PS: I tried to duplicate chicken and rice using Zankou chicken leftovers (chopped&sauteed) + rice&lettuce + tzatziki + tabasco or tapatio = close, but not the same…

June 23rd, 2011


I don’t like pizza. Shocking, I know. I guess the universe balances out–when someone excitedly exclaims that they’ve ordered pizza, I react with the same indifference and disappointment as my husband does when he hears, “We’re all going out for sushi!” It’s as simple as that; he doesn’t want Asian food, I don’t want pizza. There are some exceptions.
I do like the New York tradition of pizza by the slice.  For 3 bucks, your hunger is greasily satisfied.We actually have many pizza places in Japan, from the world famous Domino’s to a Japanese delivery pizza place called “Pizza-la”.  My mother, who is 5’2″ and weighs 90lbs, actually loves pizza.  When my dad came home late, which was often enough, my family would have pizza night– but our pizzas barely resembled their American cousins.  Japanese pizzas have interesting toppings like tuna salad, mayonnaise, and seaweed, which might scare away the typical pepperoni loving American (no worries, we do have pepperoni).  More on this another time.
The first pizza that I really enjoyed was a 3am late dinner/early breakfast, on 11th Ave in NYC.  It was a cold January night and I was working on a movie set for 12 hours as a PA, starving and freezing.
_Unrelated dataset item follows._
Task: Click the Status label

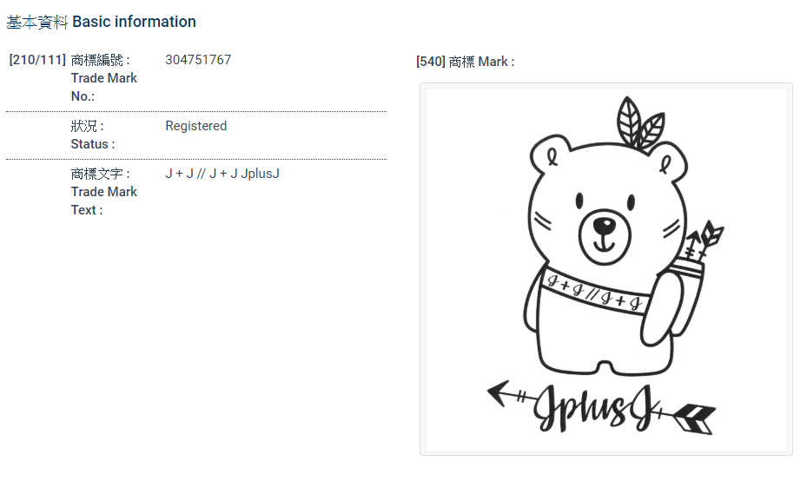Action: tap(92, 144)
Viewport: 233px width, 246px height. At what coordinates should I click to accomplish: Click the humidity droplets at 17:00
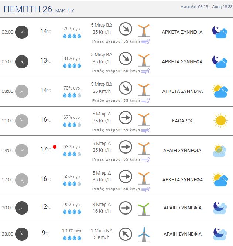72,183
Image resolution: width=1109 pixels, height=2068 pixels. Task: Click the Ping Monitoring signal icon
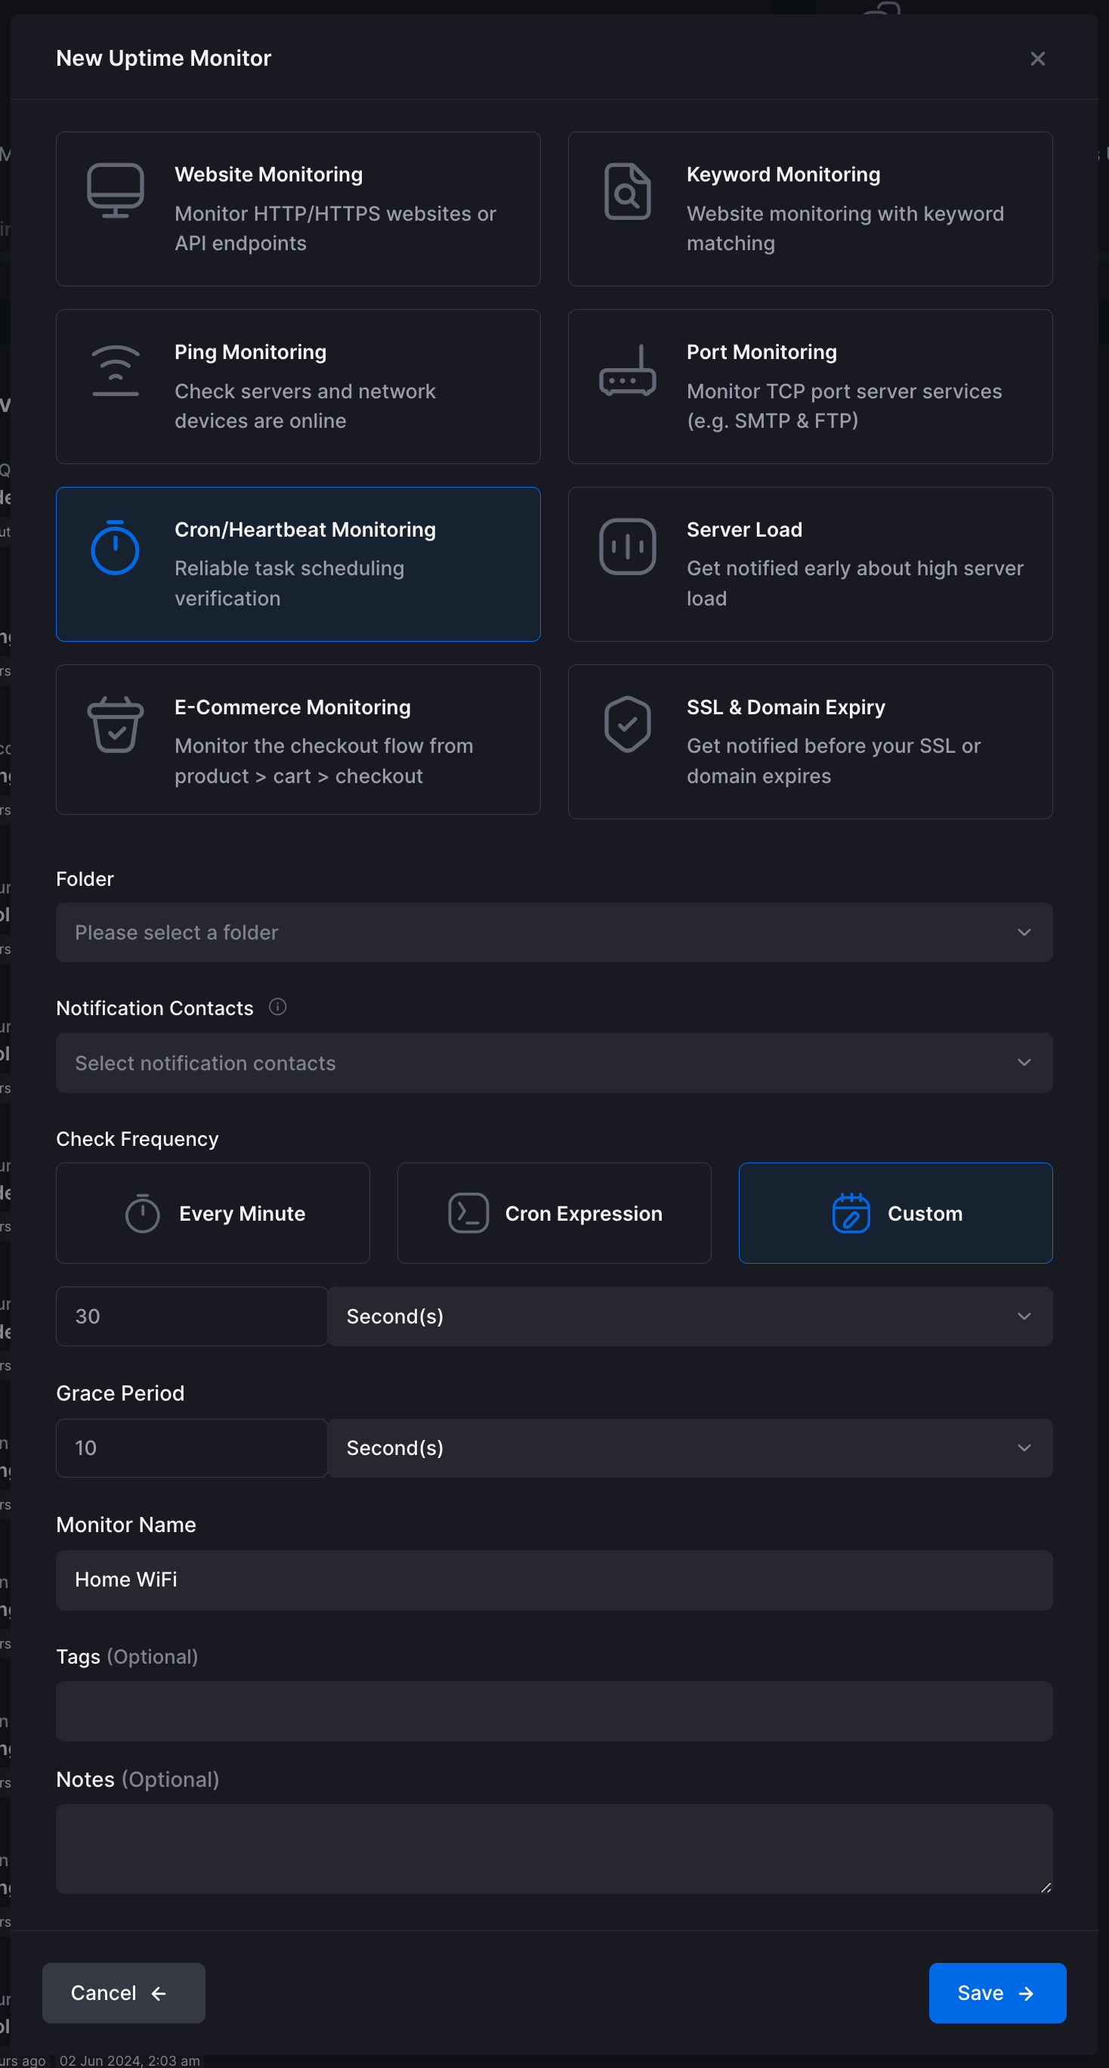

In those conditions, you can imagine how satisying a piping hot piece of plain cheese pizza from Famous and/or Original Ray’s tasted amazing.  That night, for the first time, I finally understood the English expression, “it hit the spot”.

June 18th, 2011

Black, white and beyond

Black and white cookies falls into NYC classic category.  Not necessarily people grow up eating them, but New Yorkers grow up seeing them on the windows of many delis.  The origin of this cake like cookie seems rather vague.  Some says it is related to Germany’s Amerikaner cookie (only the white icing) or it is a version of half-moon, which was originated in upstate New York, and if it were for half-moon, the history goes back to early 20th century.  Cupcake stores have been popping up everywhere with tons of flavors like cotton candy, key lime and Artie Lange (not a beer).  So it was matter of time that beloved black and white cookie became a cupcake at Crumbs Bake Shop in NYC.  The texture of black and white cookie resembles already like a cake, so why not?  Taste?  I thought it was a good vanilla cupcake, and the chocolate fondant icing was rather really tasted like chocolate, whereas B&W cookie’s black fondant tastes only chocolate-y.








Then, there are variations of all different colors.  These novelty items, which is really cool, for example, for birthday, Christmas and/or Hanukkah gifts to be creative.  I’d say “so cute!” if I receive one of these for Valentine’s or something (although, note to my husband, I always prefer really good cake), and if I bring these colorful cookies as souvenir to my friends in Japan, they’ll also scream “Kawaii~” (cute).   However, black and white cookie has been in New York City staple because it’s black and white.  There are reasons that these colored variations are not in store front everyday.  Basic cake flavor is always vanilla and chocolate; so is cookies.  It’s gender/age neutral.  My dad wouldn’t want to eat a baby pink and white cookie on the street, but he won’t mind black and white.  If you don’t live near New York City, and want to try, William Greenberg Dessert will ship and has great variation in color and sizes (I tried their pink and white, it didn’t taste like strawberry), or you can go fancy with Dean and Deluca or go crazy with these guys who has many color as well as shapes!  If you wanna make it yourself, this recipe seems most delicious.